| Task description |
Below are the records; extract from them the line containing "The image size is (394, 291)." to the line containing "This screenshot has height=523, width=602.", both lines included, exactly and with no pictures.

| Task inputs |
=-=-=

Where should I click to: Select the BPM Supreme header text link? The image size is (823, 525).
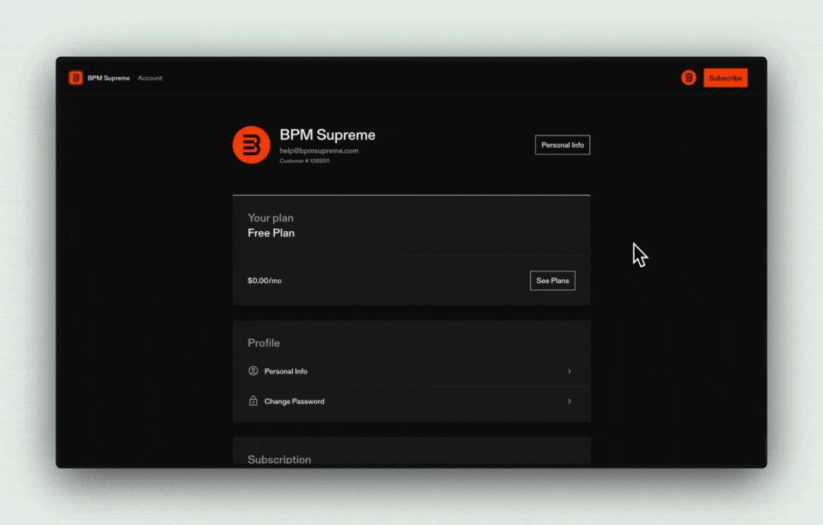click(x=109, y=78)
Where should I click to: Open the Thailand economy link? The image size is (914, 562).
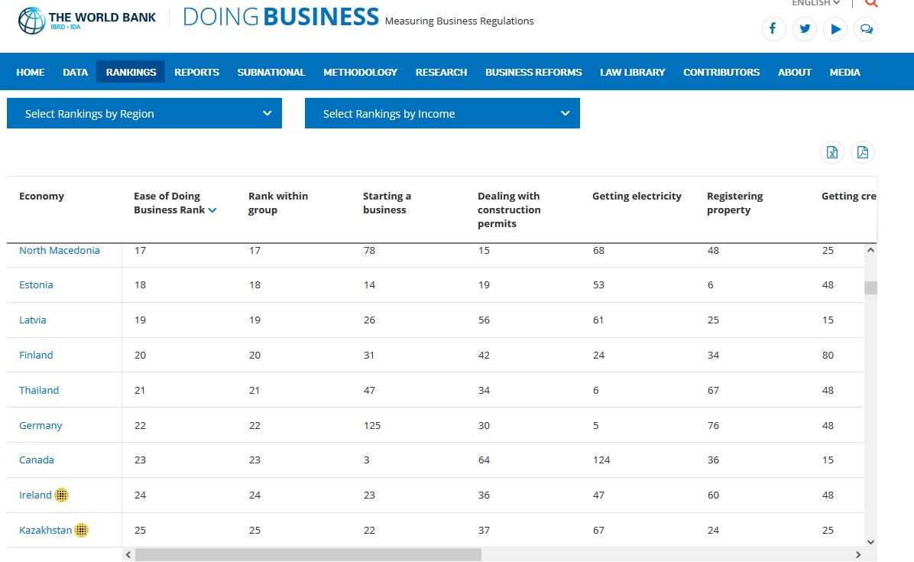coord(39,390)
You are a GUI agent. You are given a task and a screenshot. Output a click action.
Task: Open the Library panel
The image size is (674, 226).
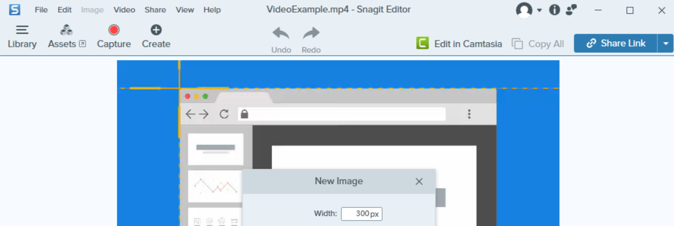pos(22,37)
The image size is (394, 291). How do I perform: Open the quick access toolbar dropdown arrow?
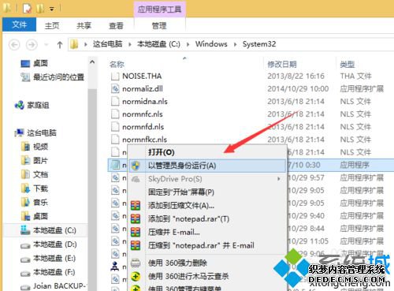tap(52, 9)
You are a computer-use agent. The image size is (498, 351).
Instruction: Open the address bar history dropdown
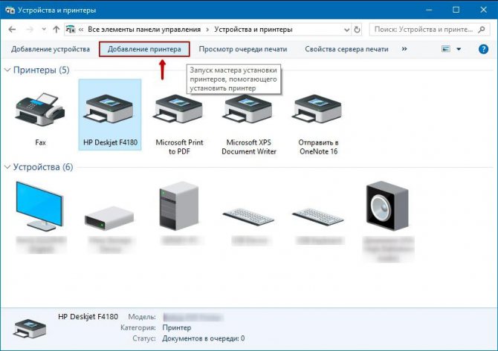point(346,30)
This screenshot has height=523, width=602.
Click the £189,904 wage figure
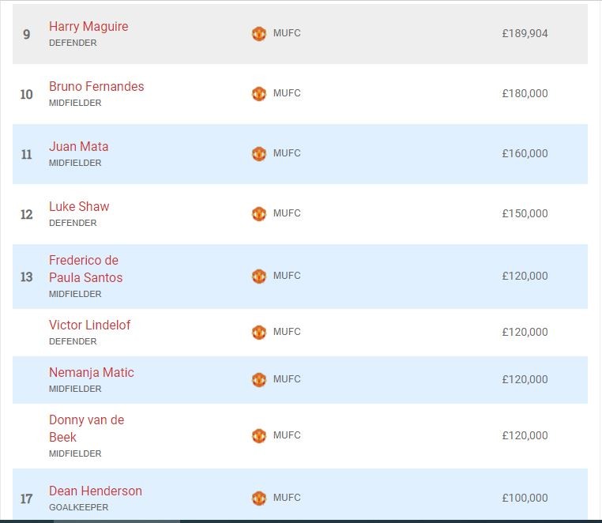click(525, 34)
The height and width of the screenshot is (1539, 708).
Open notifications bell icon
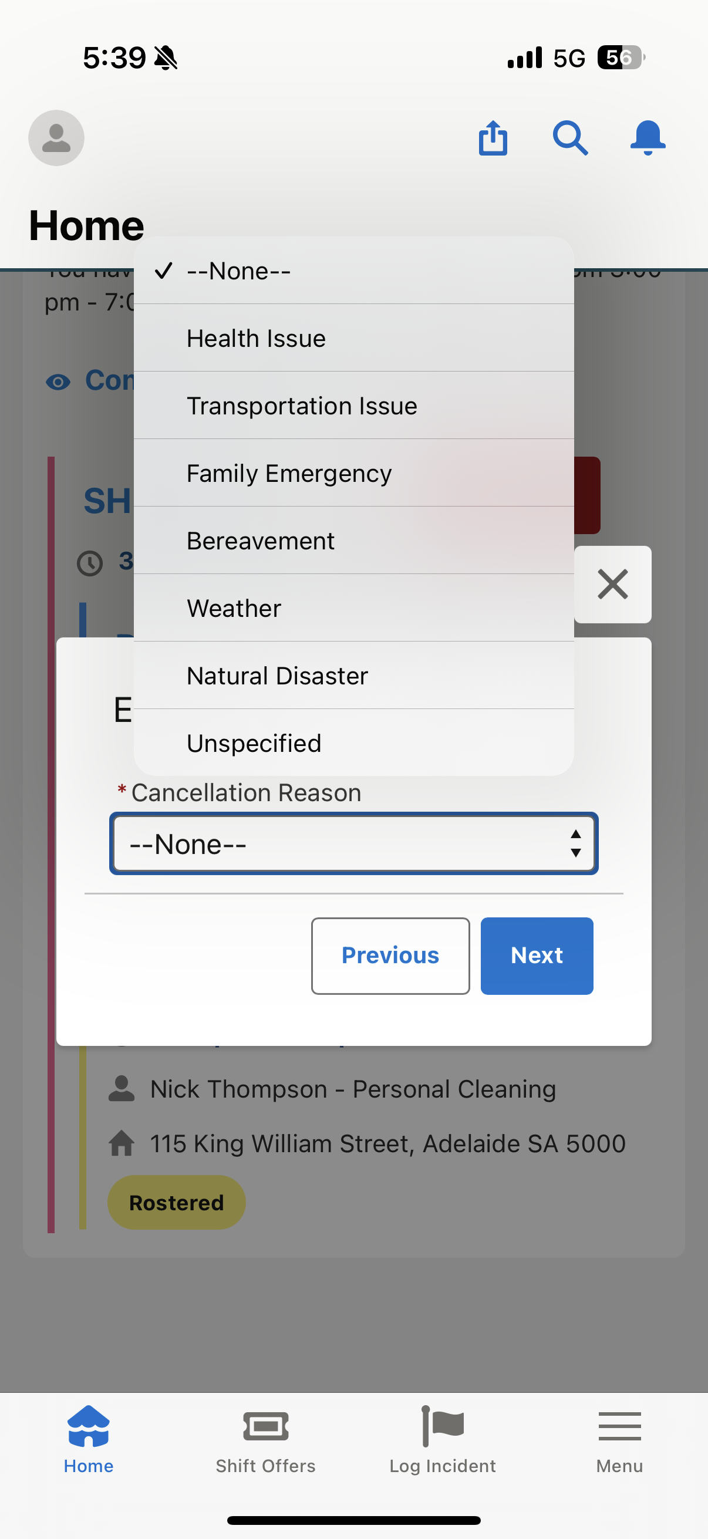tap(648, 138)
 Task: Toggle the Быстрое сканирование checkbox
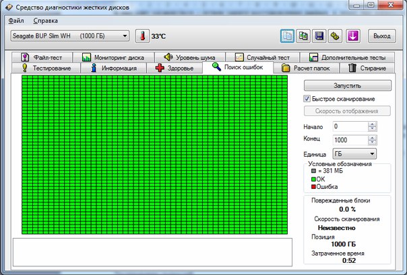tap(307, 99)
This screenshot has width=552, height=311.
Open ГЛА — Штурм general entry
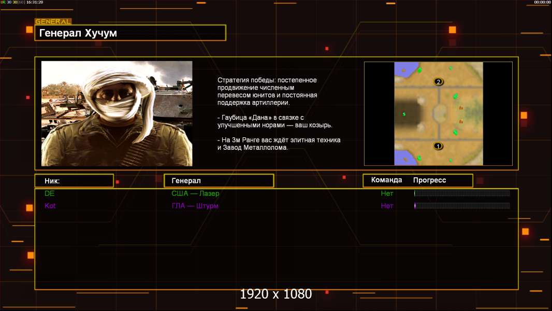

=-=-=

| Response to this task |
The image size is (394, 291). How do I perform: Open the quick access toolbar dropdown arrow?
tap(52, 9)
You are a computer-use agent. The image size is (498, 351).
Instruction: Open the address bar history dropdown
point(346,30)
This screenshot has height=523, width=602.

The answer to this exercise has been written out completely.